Sister Maria Rosalina Madroñal Abejo, RVM (July 13, 1922 – June 5, 1991) was a Filipino composer, pianist and conductor. She was born in Tagoloan in Misamis Oriental in the Philippines, and died in Fremont, California. She is the first Filipina composer and conductor, and a nun of the Congregation of the Religious of the Virgin Mary. Her aunt, the late Sister Maria Rosario Madroñal, RVM was her first music teacher.

She studied composition at the Philippine Women's University, and in 1977, she moved to the United States, where she studied at Eastman School of Music and The Catholic University of America. She was the first nun to direct and conduct symphony orchestras, by permission of Pope John XXIII. She taught composition and music theory at the University of Kansas and St Pius Seminary in Kentucky. Before this, she travelled extensively in order to fundraise for and attend international music conferences. In 1972, Abejo wrote Overture 1081, when martial law was declared by Ferdinand Marcos in the Philippines through Proclamation No. 1081. Abejo has received a number of honours, including the Republic Culture Heritage Award (1967), Philippines' Independence Day Award (1973), and being elected President of the Philippine Foundation of Performing Arts in America in 1980. She is interred at Irvington Memorial Cemetery, Fremont, California.

[Item-finding records]
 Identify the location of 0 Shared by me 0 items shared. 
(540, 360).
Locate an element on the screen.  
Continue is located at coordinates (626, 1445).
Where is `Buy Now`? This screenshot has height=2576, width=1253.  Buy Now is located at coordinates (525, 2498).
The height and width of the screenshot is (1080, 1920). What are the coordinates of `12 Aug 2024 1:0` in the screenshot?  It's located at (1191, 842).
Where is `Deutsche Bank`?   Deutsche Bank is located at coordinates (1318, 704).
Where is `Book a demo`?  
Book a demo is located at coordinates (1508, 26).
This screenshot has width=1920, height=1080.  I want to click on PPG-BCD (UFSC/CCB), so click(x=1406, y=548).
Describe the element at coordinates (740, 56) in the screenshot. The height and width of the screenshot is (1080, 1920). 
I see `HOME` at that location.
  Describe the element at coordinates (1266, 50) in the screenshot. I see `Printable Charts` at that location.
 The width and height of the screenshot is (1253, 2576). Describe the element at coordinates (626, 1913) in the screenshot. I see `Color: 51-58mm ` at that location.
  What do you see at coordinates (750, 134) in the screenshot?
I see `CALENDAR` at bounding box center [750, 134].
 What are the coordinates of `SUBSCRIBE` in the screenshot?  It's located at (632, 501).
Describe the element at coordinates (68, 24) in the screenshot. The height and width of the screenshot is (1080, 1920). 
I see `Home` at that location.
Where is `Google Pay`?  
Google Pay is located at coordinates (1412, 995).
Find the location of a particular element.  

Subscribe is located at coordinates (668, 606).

**Required task A:** According to the biography of Sister Maria Rosalina Abejo, who was her first music teacher?
**Required task B:** Reproduce everything in the biography of Sister Maria Rosalina Abejo from "Sister Maria Rosalina" down to "first music teacher.".

**Result A:** Her aunt, the late Sister Maria Rosario Madroñal, RVM, was her first music teacher.

**Result B:**
Sister Maria Rosalina Madroñal Abejo, RVM (July 13, 1922 – June 5, 1991) was a Filipino composer, pianist and conductor. She was born in Tagoloan in Misamis Oriental in the Philippines, and died in Fremont, California. She is the first Filipina composer and conductor, and a nun of the Congregation of the Religious of the Virgin Mary. Her aunt, the late Sister Maria Rosario Madroñal, RVM was her first music teacher.